- Date
2013-07-11
- Author
Marco Massenzio
- Version
0.3
- Updated
2013-10-03
This allows one to explore (or modify) the state of some of the Tables in the Postgres DB by running an arbitrary query against a dev (or Prod) instance.
There may also be a set of predefined queries that may be run automatically; further, these predefined queries may have a number of parameters that will have to be substituted before executing them.
The output of the script must be suitable for both human and machine (eg, piping) consumption
This is a python script that takes a number of command-line arguments, constructs the query and then executes it against a specified VM instance.
The output format will initially be JSON, but it will eventually be possible for the user to choose from a predefined set (eg, CSV, HTML table, etc.)
These can be seen using the --help
option:
$ python snooper.py --help
usage: snooper.py [-h] [--queries QUERIES] [--out OUT] [--host HOST]
[--format FORMAT] [--query QUERY] [--list] [--env ENV]
[--debug] --conf CONF [--coupons COUPONS]
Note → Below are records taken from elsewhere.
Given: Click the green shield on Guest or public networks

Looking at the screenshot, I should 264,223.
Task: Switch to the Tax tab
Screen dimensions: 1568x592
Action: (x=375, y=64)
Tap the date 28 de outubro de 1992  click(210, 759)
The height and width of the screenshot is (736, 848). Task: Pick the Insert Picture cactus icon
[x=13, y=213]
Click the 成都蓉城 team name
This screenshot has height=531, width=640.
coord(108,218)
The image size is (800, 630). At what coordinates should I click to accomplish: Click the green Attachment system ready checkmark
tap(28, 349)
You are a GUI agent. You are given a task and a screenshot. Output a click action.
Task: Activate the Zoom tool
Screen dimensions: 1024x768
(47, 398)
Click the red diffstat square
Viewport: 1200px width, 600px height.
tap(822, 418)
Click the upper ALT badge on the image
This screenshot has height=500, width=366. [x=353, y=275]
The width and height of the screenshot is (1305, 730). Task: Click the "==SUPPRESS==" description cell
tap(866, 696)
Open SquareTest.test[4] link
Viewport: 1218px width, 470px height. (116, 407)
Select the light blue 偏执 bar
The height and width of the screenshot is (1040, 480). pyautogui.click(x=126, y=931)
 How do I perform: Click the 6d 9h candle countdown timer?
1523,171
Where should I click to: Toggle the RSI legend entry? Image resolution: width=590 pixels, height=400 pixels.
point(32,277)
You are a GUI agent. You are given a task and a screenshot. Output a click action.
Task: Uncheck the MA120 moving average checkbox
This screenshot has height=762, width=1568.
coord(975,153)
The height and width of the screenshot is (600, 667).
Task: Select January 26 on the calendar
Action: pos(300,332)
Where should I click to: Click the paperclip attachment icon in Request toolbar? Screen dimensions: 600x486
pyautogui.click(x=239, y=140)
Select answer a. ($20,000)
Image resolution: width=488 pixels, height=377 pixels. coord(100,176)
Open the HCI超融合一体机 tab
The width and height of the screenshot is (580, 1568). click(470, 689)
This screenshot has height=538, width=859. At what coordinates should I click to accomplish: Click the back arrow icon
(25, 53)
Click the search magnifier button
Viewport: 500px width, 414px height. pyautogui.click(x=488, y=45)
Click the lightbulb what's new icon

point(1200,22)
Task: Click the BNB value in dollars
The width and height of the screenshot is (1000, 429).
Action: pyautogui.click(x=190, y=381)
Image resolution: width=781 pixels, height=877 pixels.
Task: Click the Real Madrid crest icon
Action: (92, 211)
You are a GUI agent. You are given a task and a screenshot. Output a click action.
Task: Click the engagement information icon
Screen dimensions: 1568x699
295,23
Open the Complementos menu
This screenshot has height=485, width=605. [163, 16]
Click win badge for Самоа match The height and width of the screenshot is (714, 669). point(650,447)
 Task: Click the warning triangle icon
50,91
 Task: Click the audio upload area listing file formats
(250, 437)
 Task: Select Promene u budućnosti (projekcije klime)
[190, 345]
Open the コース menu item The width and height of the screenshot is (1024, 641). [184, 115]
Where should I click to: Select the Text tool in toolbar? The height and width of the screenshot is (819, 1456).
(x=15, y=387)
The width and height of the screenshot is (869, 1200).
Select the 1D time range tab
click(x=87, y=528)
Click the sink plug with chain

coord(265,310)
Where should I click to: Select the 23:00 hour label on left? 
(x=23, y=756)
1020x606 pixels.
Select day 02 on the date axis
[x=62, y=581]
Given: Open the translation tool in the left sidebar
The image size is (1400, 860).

[--provider PROVIDER] [--cloud CLOUD]
[param [param ...]]
SQL command line execution tool
positional arguments:
param positional parameters for the query
optional arguments:
-h, --help show this help message and exit
--queries QUERIES an optional input file (JSON) defining a set of SQL
queries
--out FILE an optional output file
--host HOST the host to run the query against (must be running the
Postgres server and have the external port accessible
--format FORMAT the format for the output
--query QUERY, -q QUERY
used in conjunction with --queries, specifies the
named query to run
--list, -l Lists all available queries in the files specified
with the --queries flag and exits
--env ENV the section in the {'const': None, 'help': 'the
section in the %s configuration file, from which to
take the connection configuration parameters',
'option_strings': ['--env'], 'dest': 'env',
'required': False, 'nargs': None, 'choices': None,
'default': 'dev', 'prog': 'snooper.py', 'container':
<argparse._ArgumentGroup object at 0x106e7ced0>,
'type': None, 'metavar': None} configuration file,
from which to take the connection configuration
parameters
--debug If set, the server will be run in debug mode: do NOT
use in production
--conf CONF The location of the configuration file which contains
the connection parameters
--coupons COUPONS This will generate the requested number of coupons,
insert in the database and return in the --out file
the list of codes. MUST specify --provider and --cloud
UUIDs
--provider PROVIDER The name of the Service Provider for the coupons
--cloud CLOUD The name of the Cloud Target for the promotion codes
If the query to run has named arguments, then those should be passed in (for now, I will only support positional arguments).
For example, say you want to run the get_user
query from the queries.json
file:
"queries": {
"get_user_by_id": {
"sql": "SELECT username, first_name, last_name FROM USER WHERE ID=%(id)s",
"drill_down": {
"username": "/api/1/query/get_user_by_username/username/$"
}
},
...
}
then one would invoke the script as follows:
snooper --queries queries.json --host 10.10.121.99 --query get_user id 99
the script would then run the query as follows:
SELECT USERNAME, PASSWORD FROM USER WHERE ID=99
The (name, value) pair must always be passed like shown above (with a space, no =
): this would be an error:
snooper --queries queries.json --host 10.10.121.99 --query get_user id=99 # WRONG
Alternatively, the script can be used to run an arbitrary SQL query from the command line:
snooper --host 10.10.121.99 'SELECT USERNAME, PASSWORD FROM USER WHERE ID=99'
Please note it's an error to pass both the --queries
argument and a query (in this case, the query literal would be incorrectly interpreted as one of the query's positional parameters).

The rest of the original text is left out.